Exercise tasks ::
1. From the warrant offering announcement, reproduce the part that opens with the words containing "The proceeds from" and closes with "by the Company.".
2. According to the warrant offering announcement, how many Warrants were issued to Energold?

Completion of Warrant Offering

Further to the announcement released by the Company on 5 December 2025 (the "Initial Announcement"), the Board of Anglesey is pleased to announce that the investment of £350,000 in Anglesey by Energold Minerals Inc ("Energold"), through the purchase of non-voting exchangeable warrants (the "Warrants" and the "Warrant Offering"), has completed.

Pursuant to the binding letter of intent ("LOI") entered into between the parties, Energold agreed to invest £350,000 in Anglesey through the Warrant Offering. The price per Warrant was based on the 5-day volume weighted average price ("VWAP") of ordinary shares of Anglesey ("Ordinary Shares"), for the period up to the close of business on 8 December 2025 (the "Pricing Date"). Accordingly, based on the VWAP for that period of 0.7597 pence per share (representing a premium of approximately 153% to the closing price of 0.30 pence per Ordinary Share on 4 December 2025, being the last trading day prior to the Initial Announcement), a total of 46,070,817 Warrants have been issued to Energold, and Anglesey has received the cash consideration for the Warrants of £350,000 from Energold. The Warrants will be exchangeable for new Ordinary Shares for no additional consideration and on a one-for-one basis.

The proceeds from the Warrant Offering will be used to support the Company's current financial position and allow for the settlement of certain payments due by the Company.

Dataset section ::

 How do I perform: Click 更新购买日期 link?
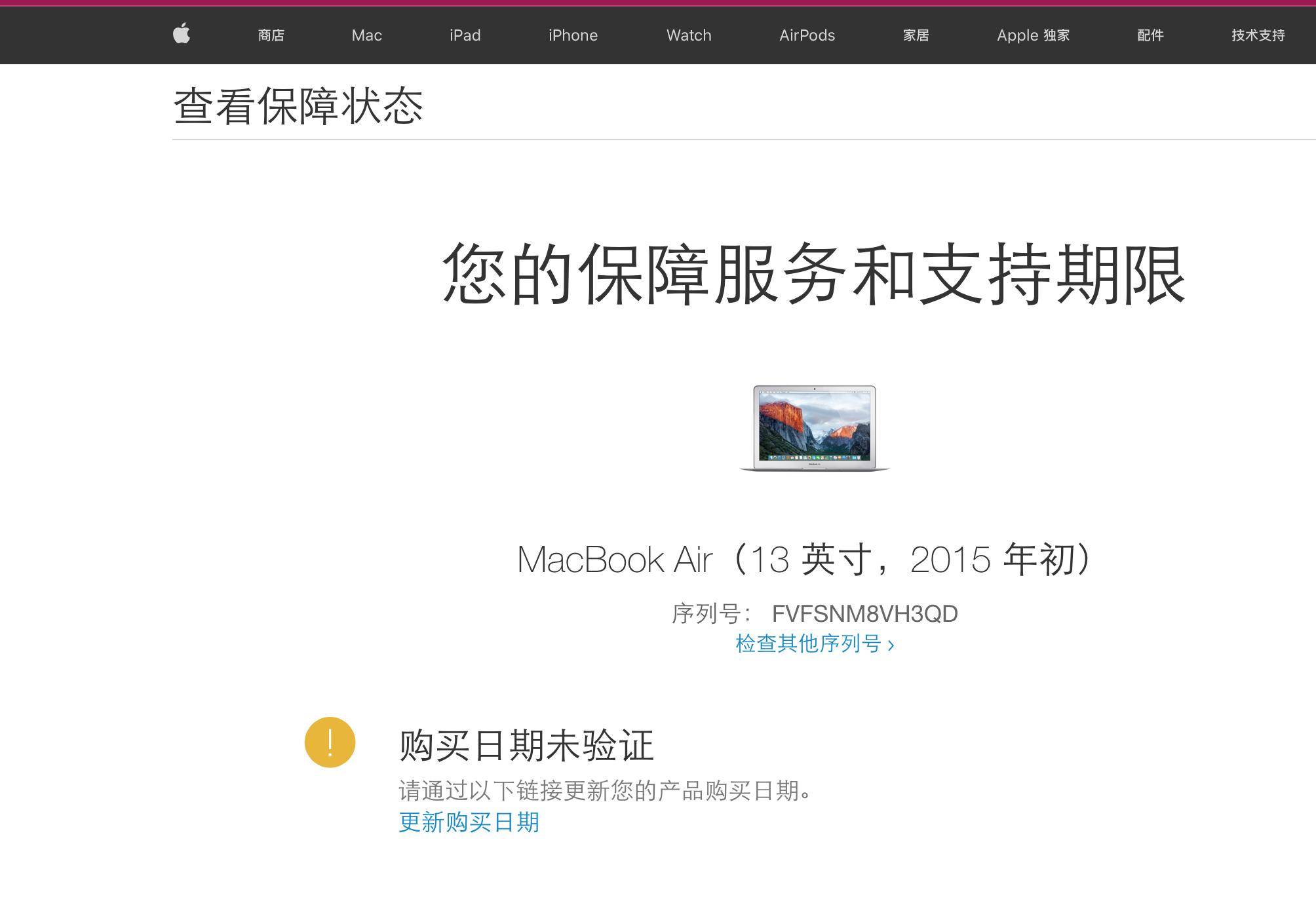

Results ::
1.
The proceeds from the Warrant Offering will be used to support the Company's current financial position and allow for the settlement of certain payments due by the Company.

2. 46,070,817 Warrants were issued to Energold.